Tricycle regulars will have fond memories of Kat and the Kings, a musical that played successfully at the Theatre on several occasions before transferring to both the West End and Broadway.

This new musical has the same creative team, together with a similar uplifting spirit and never-say-die attitude. For those that are not in the know, a Ghoema (pronounced goo-mah) is a goatskin drum from South Africa.

For just over two hours, a cast of five singers, actors and dancers joins a group of musicians, also five strong, to relate 500 years of the history of the Cape Province from a Cape coloured perspective, primarily through the medium of song.

The style is something like a musical revue with the two female members, Zenobia Kloppers and Carmen Maarman, narrating a tale that starts with the slavery of Indonesians by the Dutch around half a millennium ago and carries through to the turn of the last century.

These two talented women sing and dance their hearts out as do their three male colleagues.
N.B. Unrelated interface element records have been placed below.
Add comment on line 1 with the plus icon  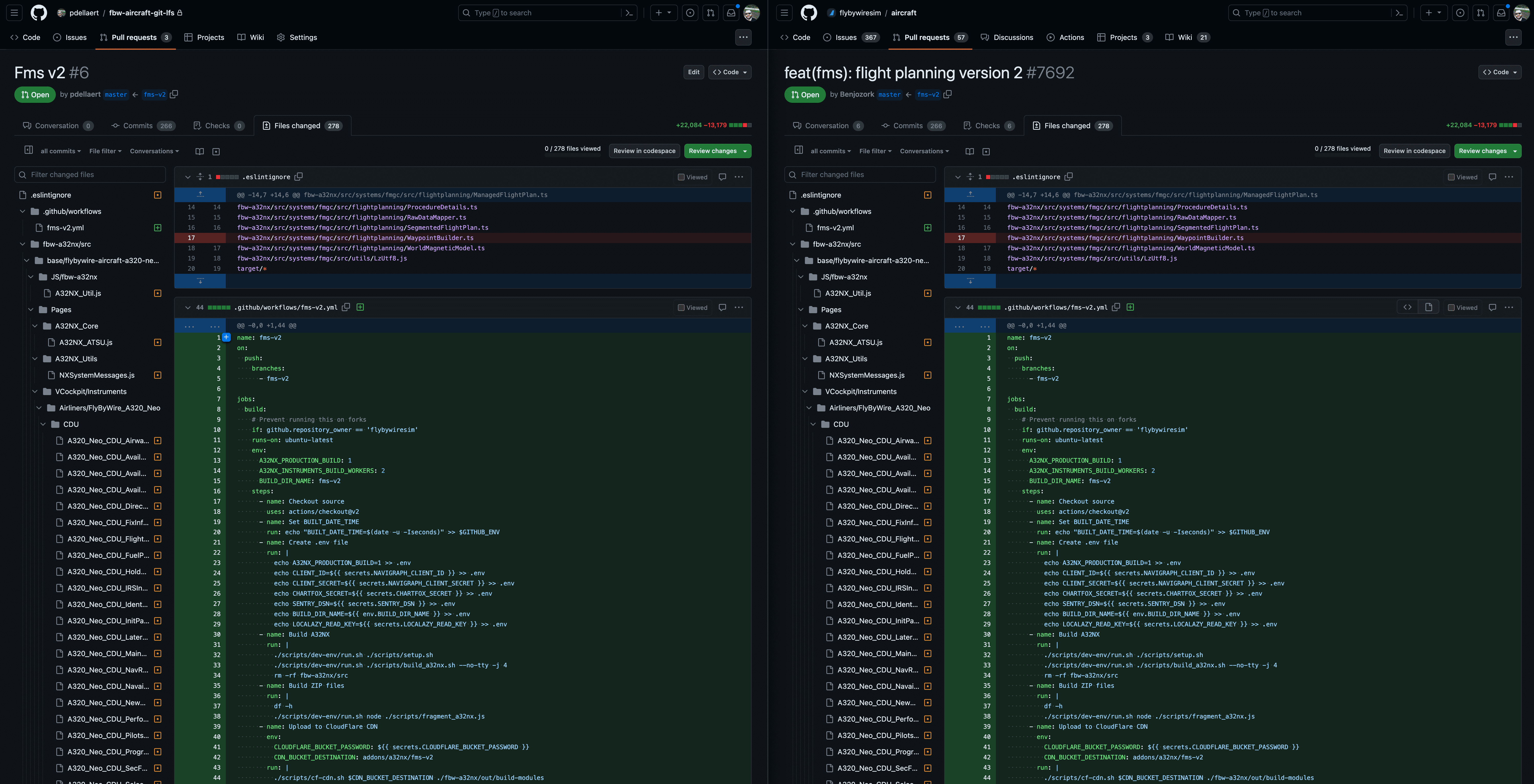tap(226, 337)
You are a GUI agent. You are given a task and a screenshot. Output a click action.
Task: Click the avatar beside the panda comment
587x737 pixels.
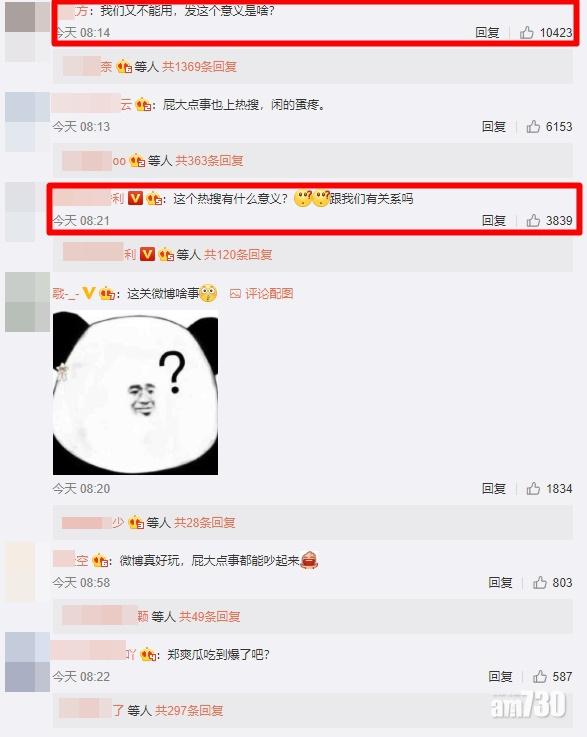point(27,302)
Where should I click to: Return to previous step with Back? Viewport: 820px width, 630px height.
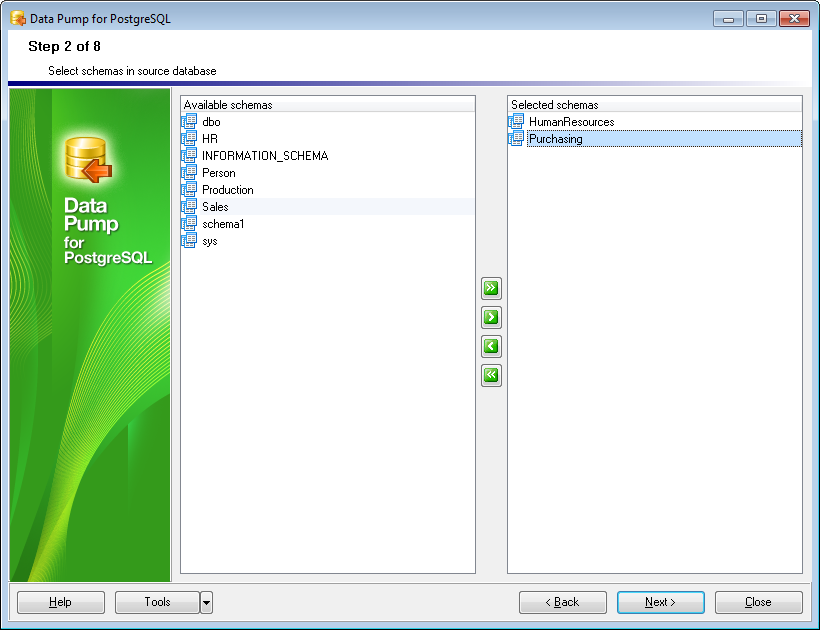[562, 602]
The music is varied, demonstrating the influences that this country by the sea has taken in, starting with Portuguese Fado in the very early days and featuring a great deal of Dutch-influenced song as well as much with an African feel.

In later years, the English and Americans have their say and some of the best music and certainly the funniest lyrics are produced by rapping twins Hot & Tot, Jody Abrahams and Loukmann Adams.

The stories that are interwoven with the music are often tragic as more and more people are dragged to the Cape in chains. It is only when good old Queen Victoria comes into the picture in 1834 that slavery is finally abolished.

Even that was not entirely good news as offended Boers trekked into the Transvaal to set up new homes and torment the natives once again.

A history lesson that started with the Dutch greed for spices which could be converted into money, is illustrated by a series of representative characters who wander around Illka Louw's brightly-coloured set bringing their periods and stories to life. The set itself and props are made up of a series of circles, including a large one in the backdrop that acts as a kind of cinema screen, particularly when sea and boating scenes are required.

An evening that starts a little slowly really gets into its stride with an excellent and very jaunty song entitled A New Name, in which colonial hegemony is summed up by the confiscation of the natives' names and their replacement by such oddities as the month in which they were born or worse, calculated insults such as Teaspoon and Potato.

Spice Drum Beat: Ghoema ends with a superb medley picking up on the best and liveliest songs of the evening and ensuring that fans will be humming away as they walk along the streets of Cape Town (or is that Kilburn?) after leaving the theatre.